*EXERCISE GOAL*:
Every single entry that follows is to be retyped exactly.

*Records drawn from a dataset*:
- Opening Delimiter -

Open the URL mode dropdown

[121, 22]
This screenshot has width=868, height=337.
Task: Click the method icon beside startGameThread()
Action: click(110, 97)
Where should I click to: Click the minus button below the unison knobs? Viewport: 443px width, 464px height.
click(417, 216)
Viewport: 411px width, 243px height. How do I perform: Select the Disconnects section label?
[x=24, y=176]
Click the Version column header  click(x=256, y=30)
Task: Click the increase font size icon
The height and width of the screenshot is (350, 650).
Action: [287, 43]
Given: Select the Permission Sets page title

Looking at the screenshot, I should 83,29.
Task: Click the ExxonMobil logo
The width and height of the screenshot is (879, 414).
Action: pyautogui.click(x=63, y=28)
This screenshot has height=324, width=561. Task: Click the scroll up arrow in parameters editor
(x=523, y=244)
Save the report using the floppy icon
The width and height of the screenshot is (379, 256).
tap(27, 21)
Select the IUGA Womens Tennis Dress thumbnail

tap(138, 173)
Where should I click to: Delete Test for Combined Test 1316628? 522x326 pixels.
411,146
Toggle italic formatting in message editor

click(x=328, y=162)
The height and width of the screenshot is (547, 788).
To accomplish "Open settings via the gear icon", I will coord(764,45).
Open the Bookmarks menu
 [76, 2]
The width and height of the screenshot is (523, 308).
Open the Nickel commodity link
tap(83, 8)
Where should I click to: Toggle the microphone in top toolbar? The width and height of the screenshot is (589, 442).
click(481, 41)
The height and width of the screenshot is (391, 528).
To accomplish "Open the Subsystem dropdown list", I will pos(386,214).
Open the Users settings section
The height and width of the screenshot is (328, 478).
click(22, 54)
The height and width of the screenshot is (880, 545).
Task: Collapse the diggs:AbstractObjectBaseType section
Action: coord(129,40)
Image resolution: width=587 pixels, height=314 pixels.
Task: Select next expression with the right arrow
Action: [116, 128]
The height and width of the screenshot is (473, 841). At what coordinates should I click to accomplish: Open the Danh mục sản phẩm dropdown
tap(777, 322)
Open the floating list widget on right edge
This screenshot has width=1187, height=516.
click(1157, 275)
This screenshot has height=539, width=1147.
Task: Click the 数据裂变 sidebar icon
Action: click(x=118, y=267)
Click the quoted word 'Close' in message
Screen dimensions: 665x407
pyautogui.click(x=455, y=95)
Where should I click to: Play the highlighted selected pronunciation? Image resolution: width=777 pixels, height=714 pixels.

- Closing Delimiter -

*SOLVED PROBLEM*:
Open the URL mode dropdown

[121, 22]
This screenshot has width=868, height=337.
Task: Click the method icon beside startGameThread()
Action: click(110, 97)
Where should I click to: Click the minus button below the unison knobs? Viewport: 443px width, 464px height.
click(417, 216)
Viewport: 411px width, 243px height. How do I perform: Select the Disconnects section label?
[x=24, y=176]
Click the Version column header  click(x=256, y=30)
Task: Click the increase font size icon
The height and width of the screenshot is (350, 650).
Action: [287, 43]
Given: Select the Permission Sets page title

Looking at the screenshot, I should 83,29.
Task: Click the ExxonMobil logo
The width and height of the screenshot is (879, 414).
Action: pyautogui.click(x=63, y=28)
This screenshot has height=324, width=561. Task: Click the scroll up arrow in parameters editor
(x=523, y=244)
Save the report using the floppy icon
The width and height of the screenshot is (379, 256).
tap(27, 21)
Select the IUGA Womens Tennis Dress thumbnail

tap(138, 173)
Where should I click to: Delete Test for Combined Test 1316628? 522x326 pixels.
411,146
Toggle italic formatting in message editor

click(x=328, y=162)
The height and width of the screenshot is (547, 788).
To accomplish "Open settings via the gear icon", I will coord(764,45).
Open the Bookmarks menu
 [76, 2]
The width and height of the screenshot is (523, 308).
Open the Nickel commodity link
tap(83, 8)
Where should I click to: Toggle the microphone in top toolbar? The width and height of the screenshot is (589, 442).
click(481, 41)
The height and width of the screenshot is (391, 528).
To accomplish "Open the Subsystem dropdown list", I will pos(386,214).
Open the Users settings section
The height and width of the screenshot is (328, 478).
click(22, 54)
The height and width of the screenshot is (880, 545).
Task: Collapse the diggs:AbstractObjectBaseType section
Action: coord(129,40)
Image resolution: width=587 pixels, height=314 pixels.
Task: Select next expression with the right arrow
Action: [116, 128]
The height and width of the screenshot is (473, 841). At what coordinates should I click to accomplish: Open the Danh mục sản phẩm dropdown
tap(777, 322)
Open the floating list widget on right edge
This screenshot has width=1187, height=516.
click(1157, 275)
This screenshot has height=539, width=1147.
Task: Click the 数据裂变 sidebar icon
Action: click(x=118, y=267)
Click the quoted word 'Close' in message
Screen dimensions: 665x407
pyautogui.click(x=455, y=95)
Where should I click to: Play the highlighted selected pronunciation? Image resolution: width=777 pixels, height=714 pixels.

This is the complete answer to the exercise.